Leur développement a été surveillé au sein d’un moule de gel d’agarose et serait transposable à la plupart des vertébrés. Au cours de cette période, les populations de cellules progénitrices cardiaques bilatérales se rassemblent pour former une structure en forme de cône. Étant donné la différenciation rapide et massive de ces cellules, un capteur d’ions calcium (une protéine fluorescente) a été incorporé afin de capturer toute activité potentielle. En intégrant un système d’électrophysiologie optique à grande échelle, le protocole permettait d’imager directement et simultanément jusqu’à 18 embryons.
Les chercheurs ont constaté qu’aucune des hypothèses précédemment mentionnées n’était entièrement correcte. À leur grande surprise, ils ont découvert qu’un ensemble de cardiomyocytes passait soudainement d’un état statique à la contractilité. Ils commençaient à battre à l’unisson pour se synchroniser spontanément. Le phénomène se manifeste par des pics simultanés de signaux calciques et électriques. « C’était comme si quelqu’un avait appuyé sur un interrupteur », déclare Cohen. La transition s’effectuait dans une fenêtre étroite de développement, durant environ 20 heures. De plus, la dynamique rythmique du calcium apparaissait bien avant que les contractions mécaniques puissent être détectées. On peut ainsi considérer que la transition calcique à grande échelle constitue le tout premier battement cardiaque.

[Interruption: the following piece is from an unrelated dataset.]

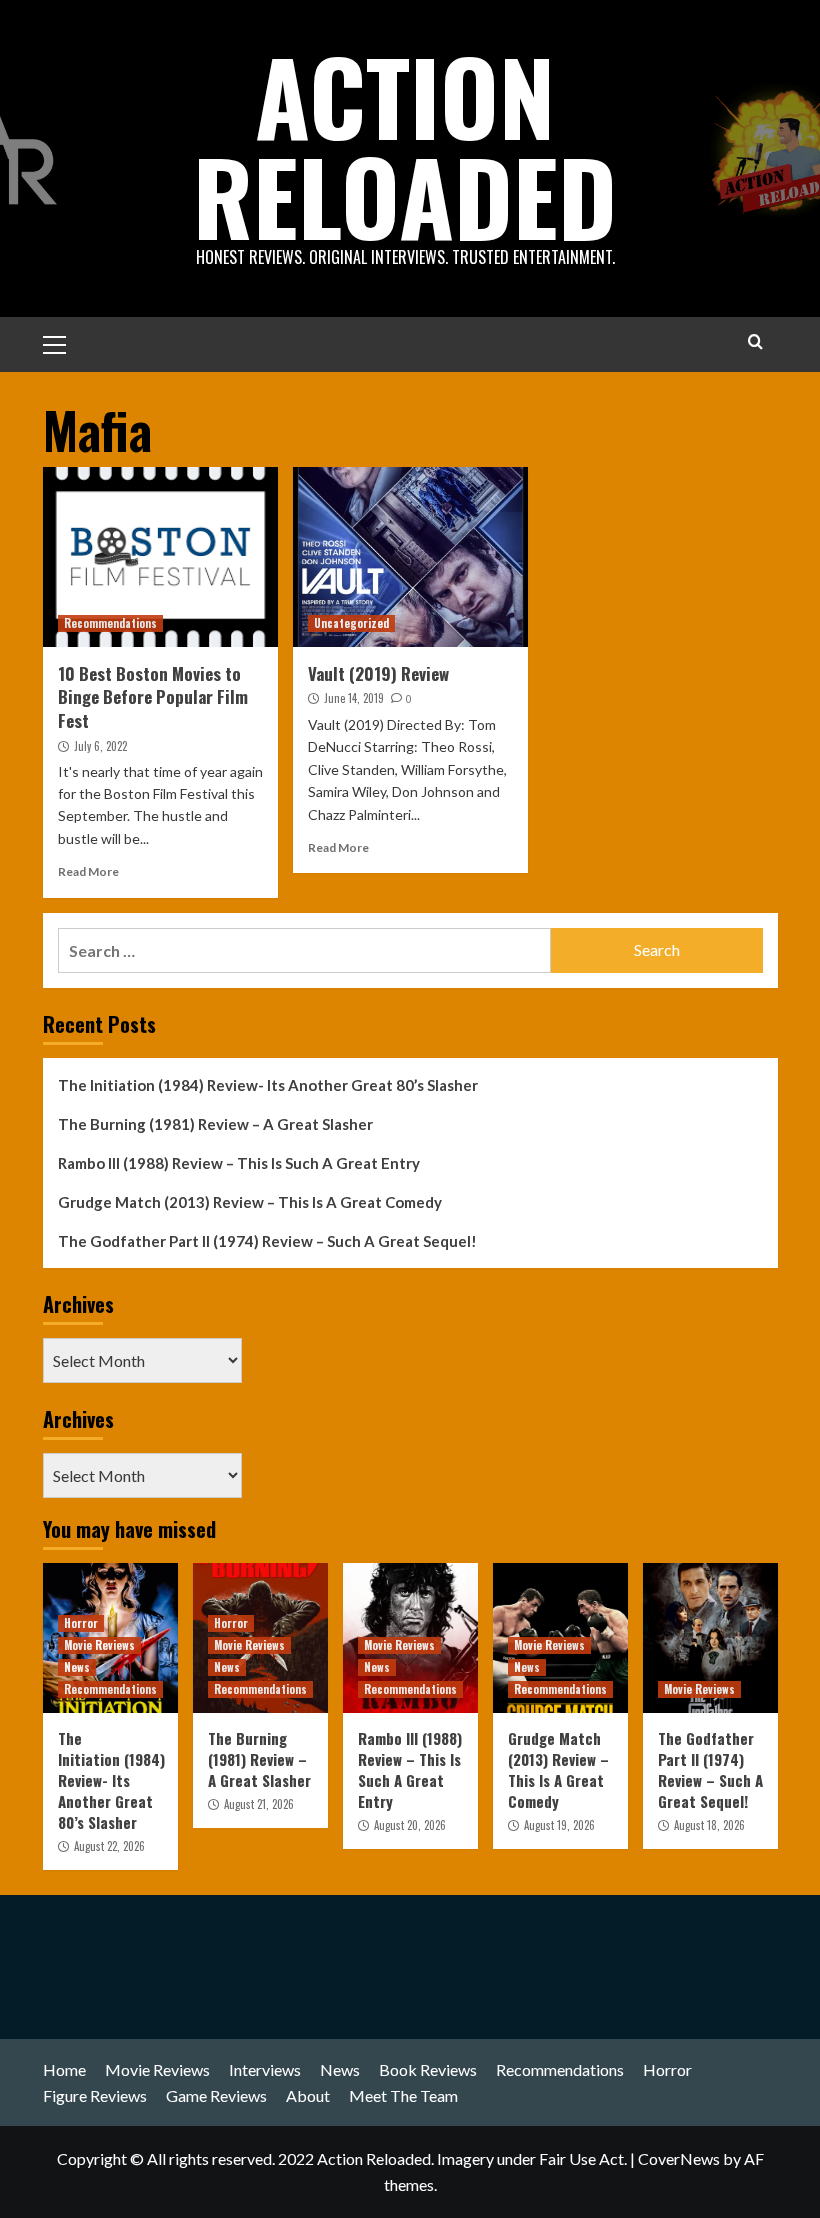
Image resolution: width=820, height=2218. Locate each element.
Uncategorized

Dans un deuxième temps, les chercheurs ont tenté de déterminer si le premier battement engageait l’ensemble du tissu ou s’il se limitait à un sous-ensemble de cellules. Des expériences précédentes ont révélé que pour chaque battement cardiaque, une région du cœur se contracte en premier et propage une vague de potentiel d’action traversant rapidement le reste des cellules. Les experts de Harvard ont révélé que le premier battement initie un changement majeur, appuyant de ce fait ces résultats. Des activités transitoires unicellulaires lentes et clairsemées deviennent notamment des pics aigus à l’échelle du tissu. Ces activités ont gagné en stabilité et en synchronisation dès l’heure suivant la première contraction.

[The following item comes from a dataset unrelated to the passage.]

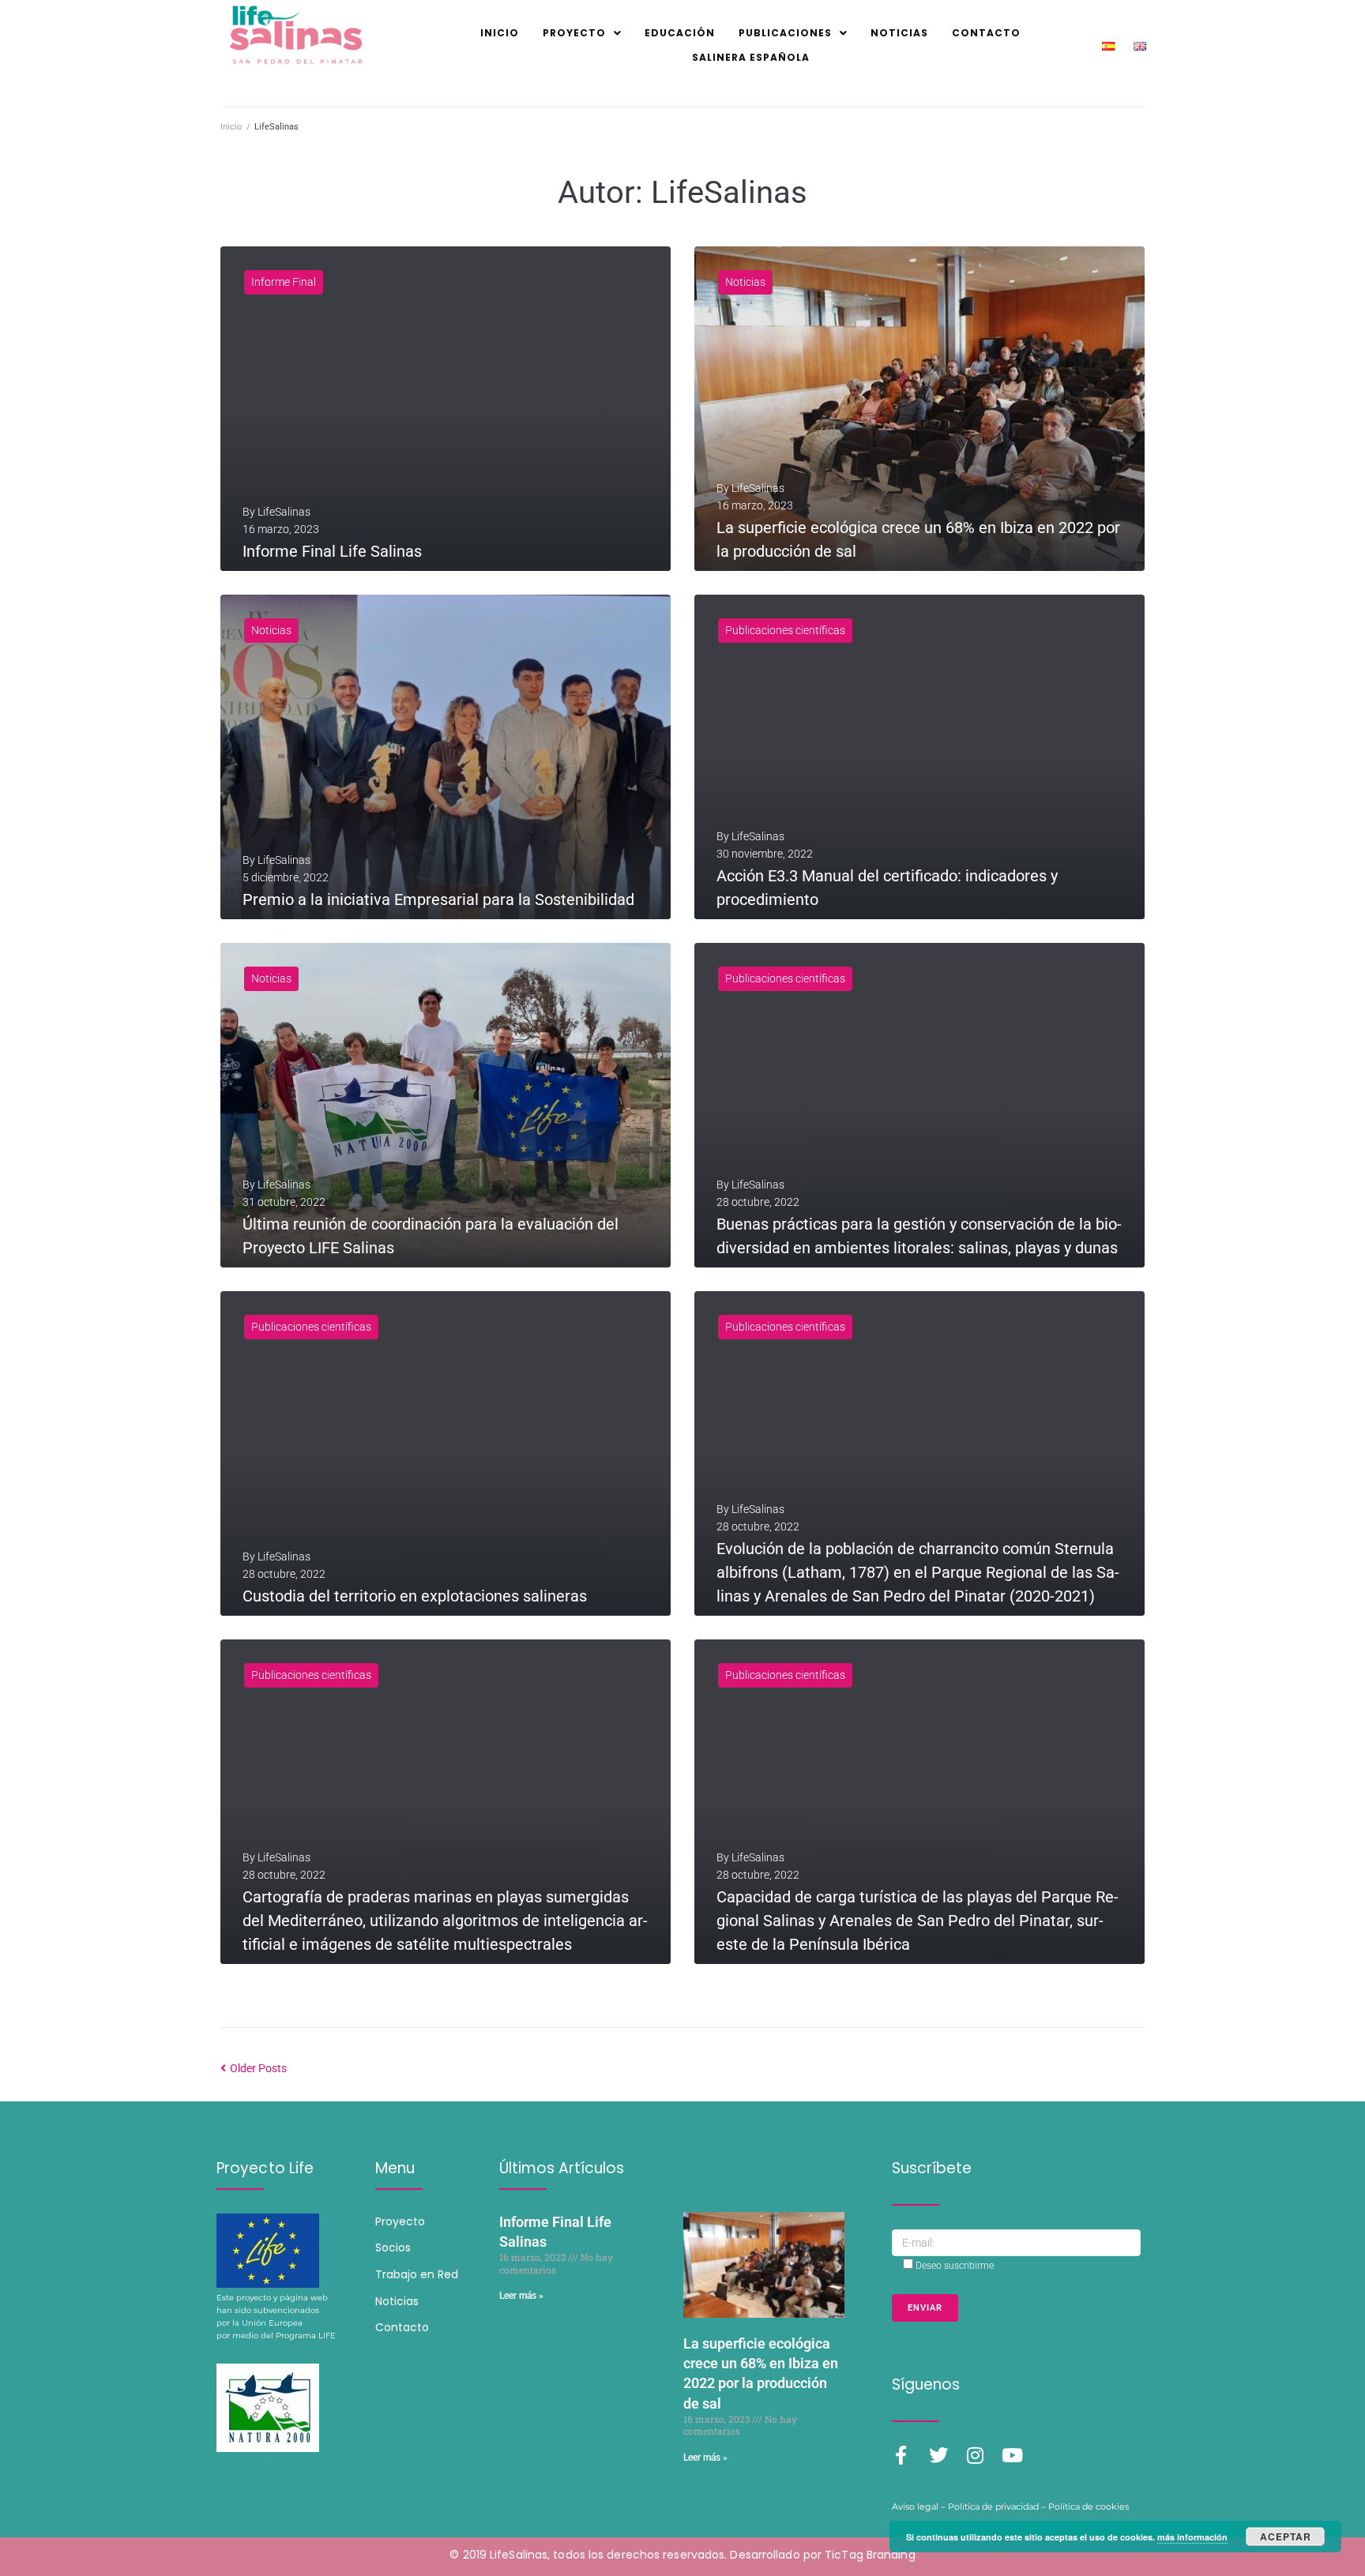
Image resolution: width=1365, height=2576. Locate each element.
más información (1192, 2537)
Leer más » (521, 2295)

Ces résultats suggèrent que les cardiomyocytes peuvent battre individuellement afin de donner lieu au premier battement unifié. Pour l’analogie, les cardiomyocytes seraient comparables à une armée qui doit commencer à marcher de manière synchronisée et sans entraînement préalable. À partir de ce qui semble être un désordre total, ils s’organisent très rapidement et « un battement rythmique et spatialement structuré apparaît bien avant la connexion au système circulatoire et au pompage du sang », précisent les chercheurs dans leur rapport, publié dans la revue Nature.
Il est intéressant de noter que la région de contraction primordiale différait chez chaque poisson. Il s’agit d’une découverte contre-intuitive étant donné que les cellules du cœur adulte se comportent de manière complètement différente. En effet, le cœur mature possède une population spécialisée de cellules stimulatrices, régulant le rythme cardiaque. Comme les cardiomyocytes embryonnaires ont la capacité de battre d’eux-mêmes, « cela rend difficile la prédiction de l’emplacement des premiers battements », explique le chercheur principal de l’étude, Bill Jia, également du HMS. Ces découvertes pourraient constituer une grande avancée dans la compréhension du développement de l’arythmie et d’autres affections cardiaques, ce qui pourrait sur le long terme aboutir à la conception de nouveaux traitements.